The race got more interesting when cobbles were approaching. Suddenly the fight for position became as fierce as a sprint finish. We would be on a wide road, banging bars, pushing and shoving as the speed constantly increased, then make a turn onto a one-lane cobblestone road. In what became my pattern for the weekend, I was always at the front just 500m too soon. All the guys who have raced these roads their whole lives know the exact moment to time their surge to the front, pushing me back to mid-pack just before the turn. Very frustrating.
It was my first time to race on proper cobbles. I can be light and smooth on the bike, so I found the fast sections to be fine, even as my hands and feet quickly went numb from the overwhelming vibrations. The closest way to simulate this in the US is riding a rumble-strip on the highway, but the even spacing of a rumble-strip might make the ride too pleasant.
I was even able to move up through the field on the fast cobbled sectors. On the slow stuff, though, it was very difficult to get into a rhythm as I was bounced all over the place.
The fight for position before the Kwaremont was hilarious, a vicious battle for position before a turn onto a road that as barely the width of a small European car. Then the guys at the front slowed to a crawl as they could relax. With the road completely clogged, they were in control. So we pedaled easily to the bottom of the climb, then they took off. The road pitched up and turned to cobbles, and things went sour when the guys in front of me crossed wheels and fell over. I had to unclip, then could not get moving again. At one point I had both feet on the ground. By the time I got over the top, I was in a chase group a long way back. After 15k of chasing, the race was back together.
In a very nervous field sprint, I finished around 50th. I maintained my GC place, but there was a time gap of 4 seconds. Luka is still finding his field sprint legs and faded in the finale after hitting the front too early, but we had another chance.
Sunday's stage was basically the same, and things played out the same. Chaotic racing over an obstacle course, lots of panic-braking and sprinting, and finding myself at the front just 500m too soon before the important moments. The positioning fight was the most illuminating part of the weekend. For the main cobbled climb of the day, I needed to be at the front 15km beforehand because the roads just weren't conducive to moving up in the pack; the road was completely clogged up and I was stuck mid-pack.
The race exploded over the final cobbled sector, and our group didn't rejoin the leaders until we entered the finishing circuits at 30k to go. The circuits were brutal, with many turns on narrow roads--we were single file almost the whole time. I finally made it to the front at the start of the last lap, getting Luka into position for the sprint, but my legs were fading fast and I drifted back. When the field split in the last few K, my group finished 8 seconds behind the leaders.
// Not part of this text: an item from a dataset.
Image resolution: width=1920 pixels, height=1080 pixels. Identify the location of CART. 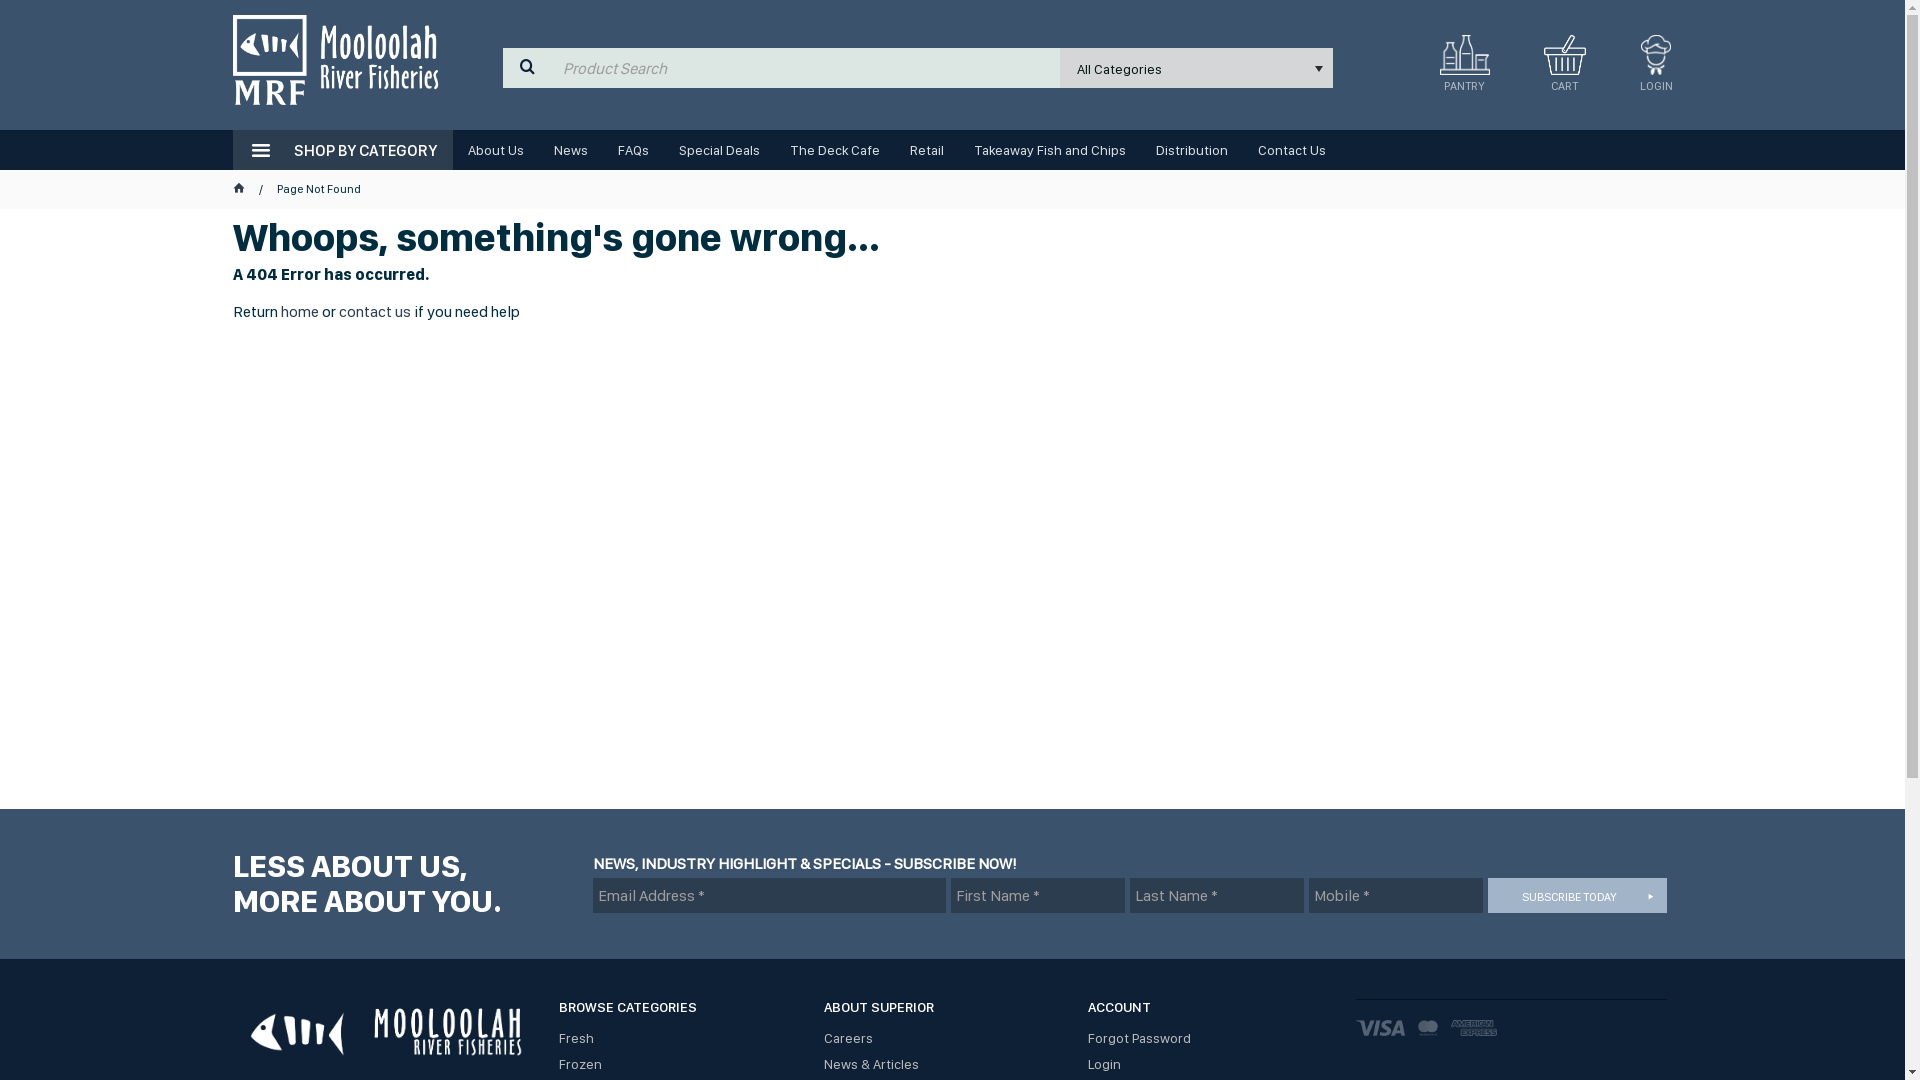
(1565, 70).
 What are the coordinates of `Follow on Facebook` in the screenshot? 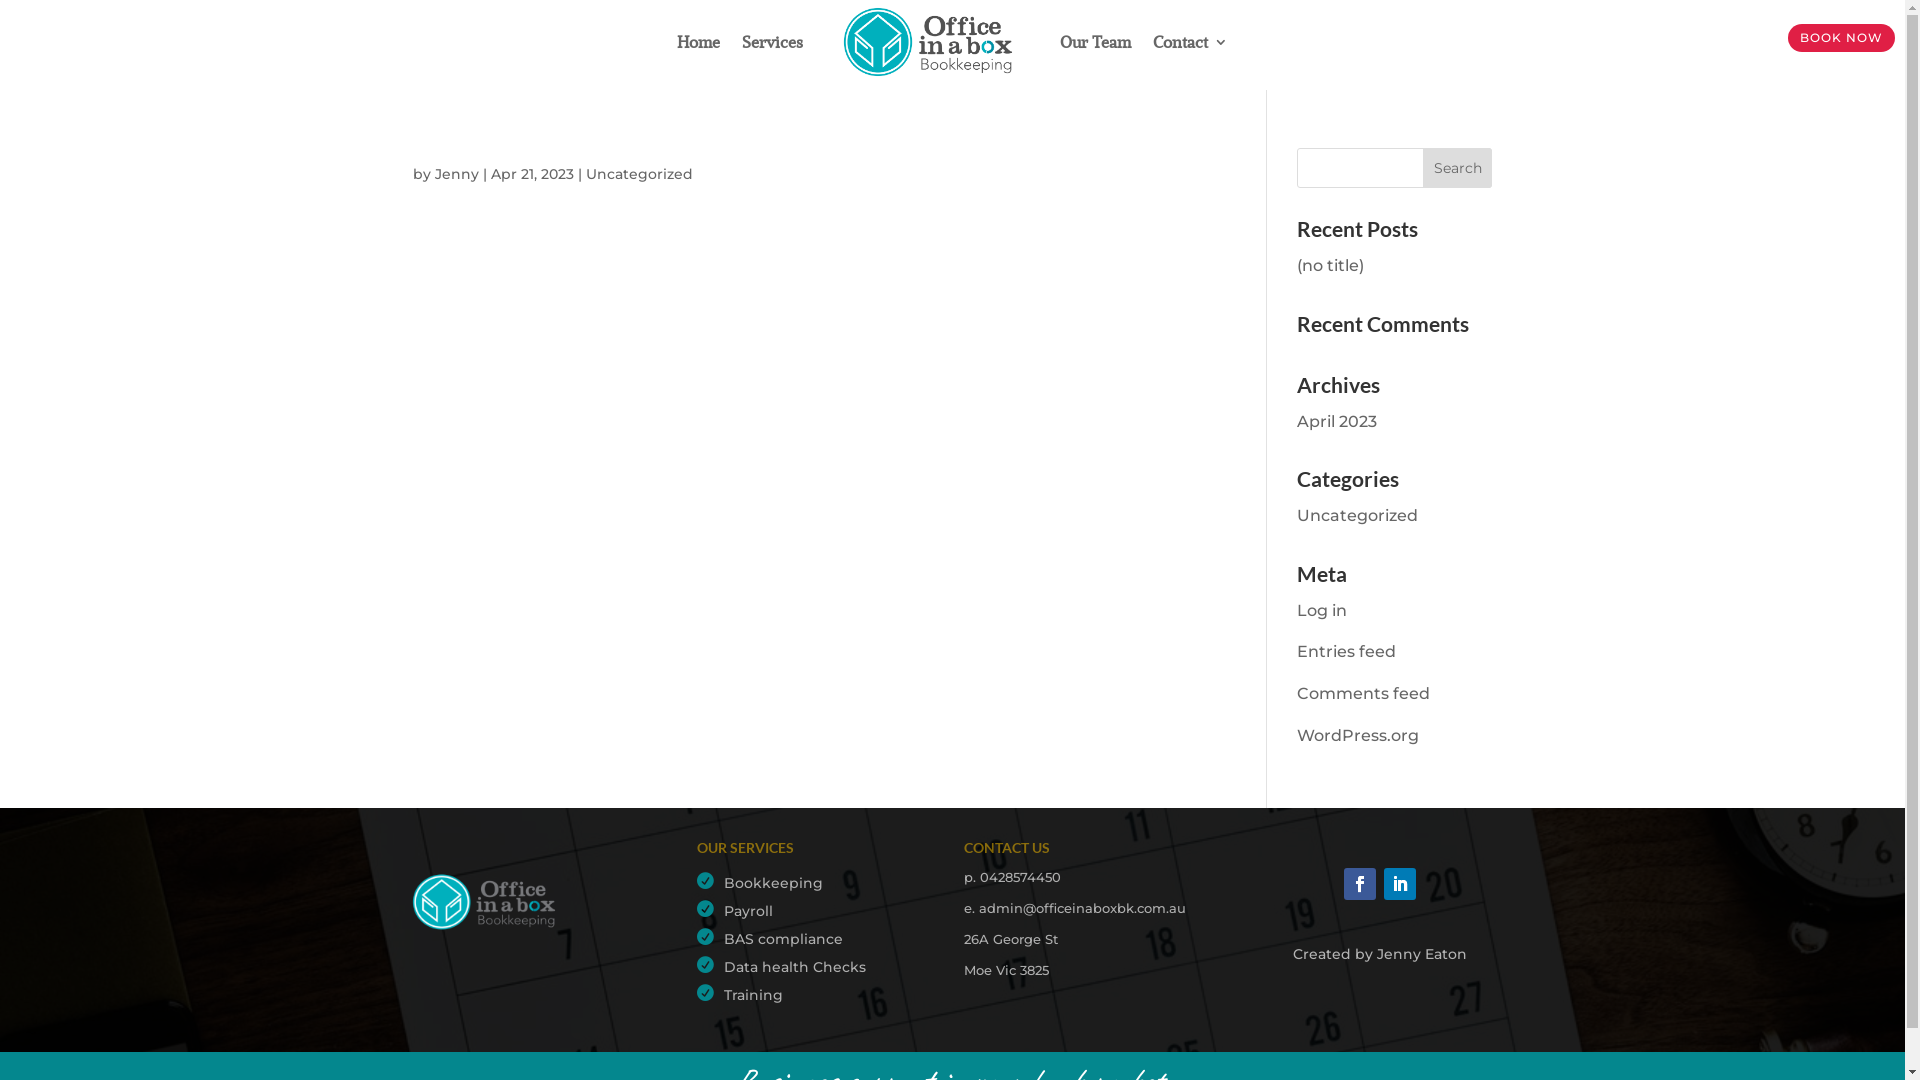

In the end I dropped to 14th in GC, which is a good result for my first Belgian race, no doubt. But with better positioning, I would have finished 5th or 6th in GC simply by not losing time in the field sprints. Part of the problem was legs, as I have not done a race like this in a long time. I've been doing races with steady hard efforts, not repeated sprints, so it was a shock to the system.
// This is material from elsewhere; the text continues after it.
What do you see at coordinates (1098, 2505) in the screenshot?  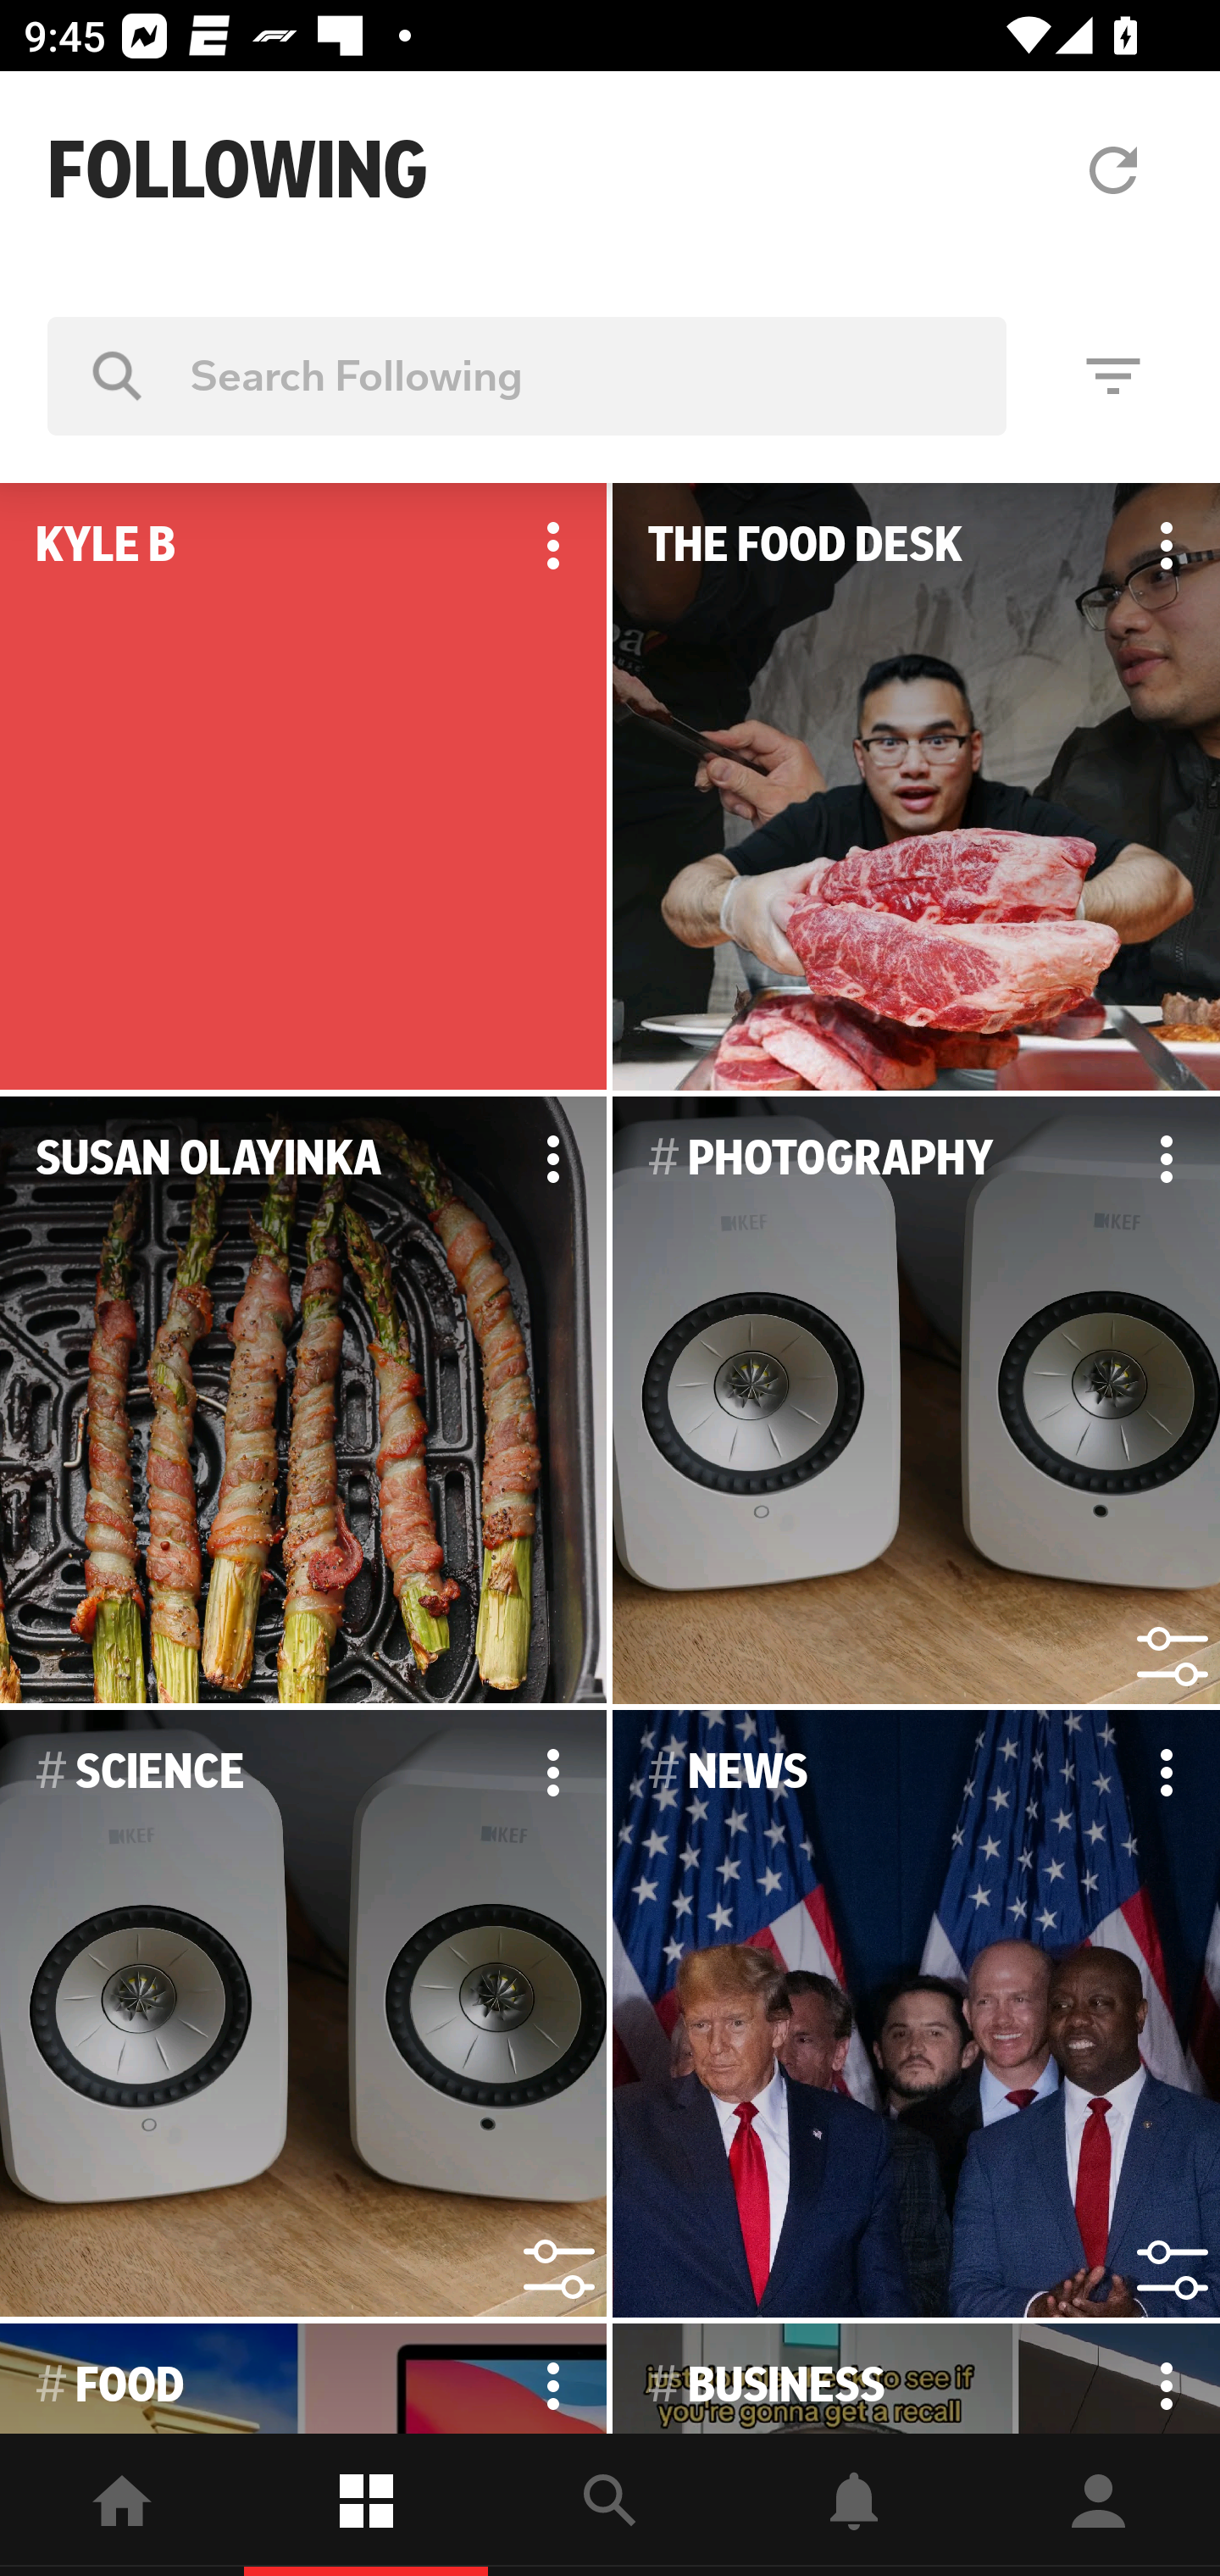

Just to give you an idea, I had Teun, the team's data guru, analyse my power data from the last stage. The number of times I did a 5-second effort over 800 watts? 39. 39! 21 times it was 10 seconds over 700 watts. Add to that the dozens of times I did a 500w effort for 20-30 seconds in the gutter, and you have a tiring day. All that in a 4.5hour race in which I averaged 283 watts (330w normalized). I spent 72 minutes (27% of the race) over 400 watts.
In summary: I can only imagine the chaos that would have transpired had it also been raining. Don't worry, though, I have another chance of experiencing a 'real' Belgian race on the 19th, with Nokere Koerse.